─── Records for the task ───
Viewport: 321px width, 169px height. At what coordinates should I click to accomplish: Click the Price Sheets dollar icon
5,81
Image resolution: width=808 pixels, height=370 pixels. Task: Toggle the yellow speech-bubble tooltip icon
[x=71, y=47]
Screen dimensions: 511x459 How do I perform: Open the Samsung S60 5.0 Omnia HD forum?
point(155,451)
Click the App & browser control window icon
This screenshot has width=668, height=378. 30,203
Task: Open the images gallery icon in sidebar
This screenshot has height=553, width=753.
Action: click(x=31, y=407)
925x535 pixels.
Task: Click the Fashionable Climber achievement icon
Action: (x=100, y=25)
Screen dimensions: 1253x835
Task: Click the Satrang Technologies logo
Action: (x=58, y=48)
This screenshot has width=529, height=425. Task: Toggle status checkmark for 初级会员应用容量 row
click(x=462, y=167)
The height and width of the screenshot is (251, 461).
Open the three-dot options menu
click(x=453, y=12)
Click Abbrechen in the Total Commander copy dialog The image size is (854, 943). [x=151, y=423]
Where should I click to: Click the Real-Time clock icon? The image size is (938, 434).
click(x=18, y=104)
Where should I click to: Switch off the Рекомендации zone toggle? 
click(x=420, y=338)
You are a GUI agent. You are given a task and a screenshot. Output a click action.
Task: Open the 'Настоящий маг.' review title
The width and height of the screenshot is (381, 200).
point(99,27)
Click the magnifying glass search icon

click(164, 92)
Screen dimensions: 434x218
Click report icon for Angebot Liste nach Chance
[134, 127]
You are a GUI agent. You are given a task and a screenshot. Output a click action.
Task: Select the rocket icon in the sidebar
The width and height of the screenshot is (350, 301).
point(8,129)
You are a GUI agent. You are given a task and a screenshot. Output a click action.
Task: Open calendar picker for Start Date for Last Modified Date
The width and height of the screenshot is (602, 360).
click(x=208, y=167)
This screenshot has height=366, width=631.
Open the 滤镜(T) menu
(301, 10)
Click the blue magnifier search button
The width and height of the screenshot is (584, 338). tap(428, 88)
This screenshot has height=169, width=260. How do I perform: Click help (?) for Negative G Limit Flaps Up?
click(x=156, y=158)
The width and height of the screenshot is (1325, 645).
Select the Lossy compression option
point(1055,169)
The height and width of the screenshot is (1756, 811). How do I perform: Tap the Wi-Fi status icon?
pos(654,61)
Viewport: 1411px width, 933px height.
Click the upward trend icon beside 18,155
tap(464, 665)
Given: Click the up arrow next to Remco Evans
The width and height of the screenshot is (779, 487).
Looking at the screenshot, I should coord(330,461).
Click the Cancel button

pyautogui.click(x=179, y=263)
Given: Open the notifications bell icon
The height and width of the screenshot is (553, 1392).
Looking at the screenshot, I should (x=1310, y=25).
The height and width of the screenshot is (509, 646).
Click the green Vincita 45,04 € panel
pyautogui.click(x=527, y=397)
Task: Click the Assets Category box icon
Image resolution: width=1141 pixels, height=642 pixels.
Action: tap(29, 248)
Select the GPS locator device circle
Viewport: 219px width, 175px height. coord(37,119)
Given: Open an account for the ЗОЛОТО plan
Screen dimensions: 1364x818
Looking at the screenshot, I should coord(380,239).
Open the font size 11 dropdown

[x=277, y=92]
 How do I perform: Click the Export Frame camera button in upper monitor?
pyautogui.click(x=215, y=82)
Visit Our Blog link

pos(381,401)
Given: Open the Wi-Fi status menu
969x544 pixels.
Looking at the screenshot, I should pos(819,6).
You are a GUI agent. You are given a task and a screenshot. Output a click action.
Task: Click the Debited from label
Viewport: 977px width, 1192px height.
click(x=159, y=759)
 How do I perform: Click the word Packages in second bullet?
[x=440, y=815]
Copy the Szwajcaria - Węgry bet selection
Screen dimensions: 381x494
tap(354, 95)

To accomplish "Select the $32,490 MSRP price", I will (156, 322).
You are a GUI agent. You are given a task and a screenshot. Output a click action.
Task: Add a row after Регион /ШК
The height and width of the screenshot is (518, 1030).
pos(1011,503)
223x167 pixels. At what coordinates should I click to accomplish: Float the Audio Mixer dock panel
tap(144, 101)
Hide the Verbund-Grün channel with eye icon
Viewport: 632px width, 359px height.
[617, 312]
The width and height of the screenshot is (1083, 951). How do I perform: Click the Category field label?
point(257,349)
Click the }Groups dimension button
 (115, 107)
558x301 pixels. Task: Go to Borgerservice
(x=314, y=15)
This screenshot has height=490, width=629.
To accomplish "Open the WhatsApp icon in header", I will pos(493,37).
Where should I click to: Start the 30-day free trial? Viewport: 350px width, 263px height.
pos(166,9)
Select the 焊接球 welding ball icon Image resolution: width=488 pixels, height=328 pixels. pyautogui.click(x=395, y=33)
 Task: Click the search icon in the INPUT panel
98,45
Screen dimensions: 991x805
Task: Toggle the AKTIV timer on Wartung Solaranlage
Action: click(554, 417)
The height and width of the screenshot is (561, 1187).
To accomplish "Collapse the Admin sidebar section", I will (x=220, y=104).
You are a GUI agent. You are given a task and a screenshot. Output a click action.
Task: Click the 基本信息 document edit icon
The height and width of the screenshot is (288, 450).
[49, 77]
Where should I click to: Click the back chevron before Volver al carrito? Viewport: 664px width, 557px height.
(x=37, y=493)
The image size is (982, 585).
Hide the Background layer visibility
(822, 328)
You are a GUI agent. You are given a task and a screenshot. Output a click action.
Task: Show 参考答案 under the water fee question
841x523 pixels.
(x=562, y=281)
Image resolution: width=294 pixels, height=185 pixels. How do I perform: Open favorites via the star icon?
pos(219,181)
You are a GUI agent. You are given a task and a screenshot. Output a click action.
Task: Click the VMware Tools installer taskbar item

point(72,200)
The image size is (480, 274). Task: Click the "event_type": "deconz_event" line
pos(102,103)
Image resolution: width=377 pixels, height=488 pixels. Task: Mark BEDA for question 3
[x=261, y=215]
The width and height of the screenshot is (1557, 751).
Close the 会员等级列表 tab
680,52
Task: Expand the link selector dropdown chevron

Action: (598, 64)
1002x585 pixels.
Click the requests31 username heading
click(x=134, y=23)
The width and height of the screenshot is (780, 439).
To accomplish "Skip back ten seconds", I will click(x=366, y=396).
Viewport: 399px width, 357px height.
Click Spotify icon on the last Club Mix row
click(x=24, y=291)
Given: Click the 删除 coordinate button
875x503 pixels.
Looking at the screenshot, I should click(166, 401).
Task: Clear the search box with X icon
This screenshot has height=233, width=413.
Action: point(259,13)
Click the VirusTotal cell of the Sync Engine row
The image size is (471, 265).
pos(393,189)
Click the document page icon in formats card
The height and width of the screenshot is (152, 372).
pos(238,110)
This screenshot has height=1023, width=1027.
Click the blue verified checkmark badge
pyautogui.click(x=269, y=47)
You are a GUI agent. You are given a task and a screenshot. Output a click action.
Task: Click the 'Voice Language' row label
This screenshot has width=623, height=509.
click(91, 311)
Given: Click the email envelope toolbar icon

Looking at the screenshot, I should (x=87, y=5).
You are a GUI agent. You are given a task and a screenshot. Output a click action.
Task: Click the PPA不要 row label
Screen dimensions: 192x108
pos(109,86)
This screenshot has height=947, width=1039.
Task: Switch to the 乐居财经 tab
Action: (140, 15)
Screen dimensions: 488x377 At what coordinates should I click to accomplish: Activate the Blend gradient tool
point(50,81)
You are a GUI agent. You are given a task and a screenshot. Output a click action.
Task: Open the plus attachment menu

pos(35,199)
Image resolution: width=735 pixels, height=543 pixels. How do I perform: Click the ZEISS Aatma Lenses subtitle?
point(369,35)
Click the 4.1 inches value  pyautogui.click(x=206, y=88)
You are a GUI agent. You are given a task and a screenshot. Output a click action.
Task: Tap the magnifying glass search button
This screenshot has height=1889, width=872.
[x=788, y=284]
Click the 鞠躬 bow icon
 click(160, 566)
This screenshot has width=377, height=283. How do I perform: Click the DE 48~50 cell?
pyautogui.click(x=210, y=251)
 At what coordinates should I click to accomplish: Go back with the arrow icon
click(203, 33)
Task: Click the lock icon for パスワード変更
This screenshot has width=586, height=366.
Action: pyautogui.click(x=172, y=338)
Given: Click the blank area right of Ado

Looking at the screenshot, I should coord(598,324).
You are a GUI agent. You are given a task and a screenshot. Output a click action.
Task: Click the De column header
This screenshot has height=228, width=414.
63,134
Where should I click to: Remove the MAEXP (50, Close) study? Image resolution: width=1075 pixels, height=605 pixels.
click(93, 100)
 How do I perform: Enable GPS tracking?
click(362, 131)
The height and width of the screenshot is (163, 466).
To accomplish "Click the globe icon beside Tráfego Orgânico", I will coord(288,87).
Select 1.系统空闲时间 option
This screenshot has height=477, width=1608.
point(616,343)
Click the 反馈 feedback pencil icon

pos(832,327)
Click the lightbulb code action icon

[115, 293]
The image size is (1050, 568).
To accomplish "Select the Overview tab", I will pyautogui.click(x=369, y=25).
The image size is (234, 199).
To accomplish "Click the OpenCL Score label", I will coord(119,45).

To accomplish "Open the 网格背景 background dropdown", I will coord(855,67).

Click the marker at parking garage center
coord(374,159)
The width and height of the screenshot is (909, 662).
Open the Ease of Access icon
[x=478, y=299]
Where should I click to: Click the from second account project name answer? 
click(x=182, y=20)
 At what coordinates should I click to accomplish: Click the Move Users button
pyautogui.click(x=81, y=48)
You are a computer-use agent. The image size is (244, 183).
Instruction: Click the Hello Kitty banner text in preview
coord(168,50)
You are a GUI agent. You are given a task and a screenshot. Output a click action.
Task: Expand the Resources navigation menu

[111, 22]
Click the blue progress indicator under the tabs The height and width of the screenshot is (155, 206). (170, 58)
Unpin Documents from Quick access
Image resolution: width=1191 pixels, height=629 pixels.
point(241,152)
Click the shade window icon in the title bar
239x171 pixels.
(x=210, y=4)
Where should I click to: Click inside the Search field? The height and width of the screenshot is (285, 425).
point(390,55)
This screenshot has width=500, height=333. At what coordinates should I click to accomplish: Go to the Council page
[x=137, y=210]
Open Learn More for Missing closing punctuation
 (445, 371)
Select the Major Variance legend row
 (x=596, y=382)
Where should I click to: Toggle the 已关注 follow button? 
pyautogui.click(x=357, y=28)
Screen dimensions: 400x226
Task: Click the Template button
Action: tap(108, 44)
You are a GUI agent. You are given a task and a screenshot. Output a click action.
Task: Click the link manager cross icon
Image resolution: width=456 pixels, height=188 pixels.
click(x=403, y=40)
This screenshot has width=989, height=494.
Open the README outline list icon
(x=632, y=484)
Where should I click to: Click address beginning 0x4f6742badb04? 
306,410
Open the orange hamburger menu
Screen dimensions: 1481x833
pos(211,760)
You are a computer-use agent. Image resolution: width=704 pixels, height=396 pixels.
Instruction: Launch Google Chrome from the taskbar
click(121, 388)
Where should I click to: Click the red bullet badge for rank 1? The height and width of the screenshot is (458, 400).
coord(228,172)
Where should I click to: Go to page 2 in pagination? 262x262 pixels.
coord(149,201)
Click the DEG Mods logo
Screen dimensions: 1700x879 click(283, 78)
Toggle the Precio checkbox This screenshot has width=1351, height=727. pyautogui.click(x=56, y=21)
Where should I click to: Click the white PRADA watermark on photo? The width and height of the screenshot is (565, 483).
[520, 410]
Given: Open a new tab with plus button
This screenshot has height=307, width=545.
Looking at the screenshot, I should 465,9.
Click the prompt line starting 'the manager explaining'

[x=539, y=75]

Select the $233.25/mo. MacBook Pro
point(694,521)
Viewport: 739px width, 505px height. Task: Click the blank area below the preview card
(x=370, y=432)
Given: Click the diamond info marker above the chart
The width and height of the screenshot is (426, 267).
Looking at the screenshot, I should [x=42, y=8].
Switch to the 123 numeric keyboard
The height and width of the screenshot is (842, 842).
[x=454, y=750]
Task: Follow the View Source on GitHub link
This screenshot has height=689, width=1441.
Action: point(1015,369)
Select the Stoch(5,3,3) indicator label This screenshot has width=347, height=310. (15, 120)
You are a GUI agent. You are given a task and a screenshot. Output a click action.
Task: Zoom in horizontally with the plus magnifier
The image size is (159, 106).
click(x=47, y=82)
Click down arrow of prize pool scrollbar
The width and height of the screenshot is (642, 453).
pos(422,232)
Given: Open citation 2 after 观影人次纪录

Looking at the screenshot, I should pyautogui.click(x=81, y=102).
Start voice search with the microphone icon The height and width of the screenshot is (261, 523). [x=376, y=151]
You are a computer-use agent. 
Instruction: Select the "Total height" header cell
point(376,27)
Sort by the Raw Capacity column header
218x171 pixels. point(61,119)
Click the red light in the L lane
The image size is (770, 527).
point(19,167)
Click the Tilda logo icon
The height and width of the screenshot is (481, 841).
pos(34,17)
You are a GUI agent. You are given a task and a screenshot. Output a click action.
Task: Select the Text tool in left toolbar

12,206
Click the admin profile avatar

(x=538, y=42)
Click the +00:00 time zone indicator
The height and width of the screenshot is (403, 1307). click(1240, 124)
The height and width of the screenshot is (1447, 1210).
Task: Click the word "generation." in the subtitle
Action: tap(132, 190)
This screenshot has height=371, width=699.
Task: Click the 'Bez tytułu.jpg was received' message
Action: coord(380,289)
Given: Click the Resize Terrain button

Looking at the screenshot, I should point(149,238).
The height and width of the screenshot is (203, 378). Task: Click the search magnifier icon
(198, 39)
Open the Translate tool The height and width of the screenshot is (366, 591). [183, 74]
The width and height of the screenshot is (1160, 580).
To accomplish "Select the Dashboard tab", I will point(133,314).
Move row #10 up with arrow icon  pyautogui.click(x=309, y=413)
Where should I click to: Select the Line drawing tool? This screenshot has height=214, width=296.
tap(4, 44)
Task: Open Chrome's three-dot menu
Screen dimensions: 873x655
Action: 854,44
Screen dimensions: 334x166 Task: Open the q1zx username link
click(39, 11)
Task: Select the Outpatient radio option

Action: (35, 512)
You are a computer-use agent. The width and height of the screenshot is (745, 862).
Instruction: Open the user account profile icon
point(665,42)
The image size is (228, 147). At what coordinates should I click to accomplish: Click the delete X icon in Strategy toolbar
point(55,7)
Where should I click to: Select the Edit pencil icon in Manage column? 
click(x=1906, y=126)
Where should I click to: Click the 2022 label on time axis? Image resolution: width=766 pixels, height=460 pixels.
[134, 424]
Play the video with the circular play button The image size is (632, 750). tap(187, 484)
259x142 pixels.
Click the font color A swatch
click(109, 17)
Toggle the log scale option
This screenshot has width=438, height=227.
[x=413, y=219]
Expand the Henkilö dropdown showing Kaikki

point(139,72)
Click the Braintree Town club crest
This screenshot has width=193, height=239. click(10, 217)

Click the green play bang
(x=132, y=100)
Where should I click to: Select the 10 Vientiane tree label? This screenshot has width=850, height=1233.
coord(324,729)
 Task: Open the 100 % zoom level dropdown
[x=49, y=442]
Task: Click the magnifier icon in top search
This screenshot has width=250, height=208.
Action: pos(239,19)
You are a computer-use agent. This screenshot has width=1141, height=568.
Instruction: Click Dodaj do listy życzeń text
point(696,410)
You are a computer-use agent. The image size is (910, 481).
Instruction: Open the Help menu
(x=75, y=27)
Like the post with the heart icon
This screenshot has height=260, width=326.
───
Using the entries above, return exactly the lines from the line with "875x503 pixels." to the line with "Click the document page icon in formats card", counting both of those lines.

875x503 pixels.
Looking at the screenshot, I should click(166, 401).
Task: Clear the search box with X icon
This screenshot has height=233, width=413.
Action: point(259,13)
Click the VirusTotal cell of the Sync Engine row
The image size is (471, 265).
pos(393,189)
Click the document page icon in formats card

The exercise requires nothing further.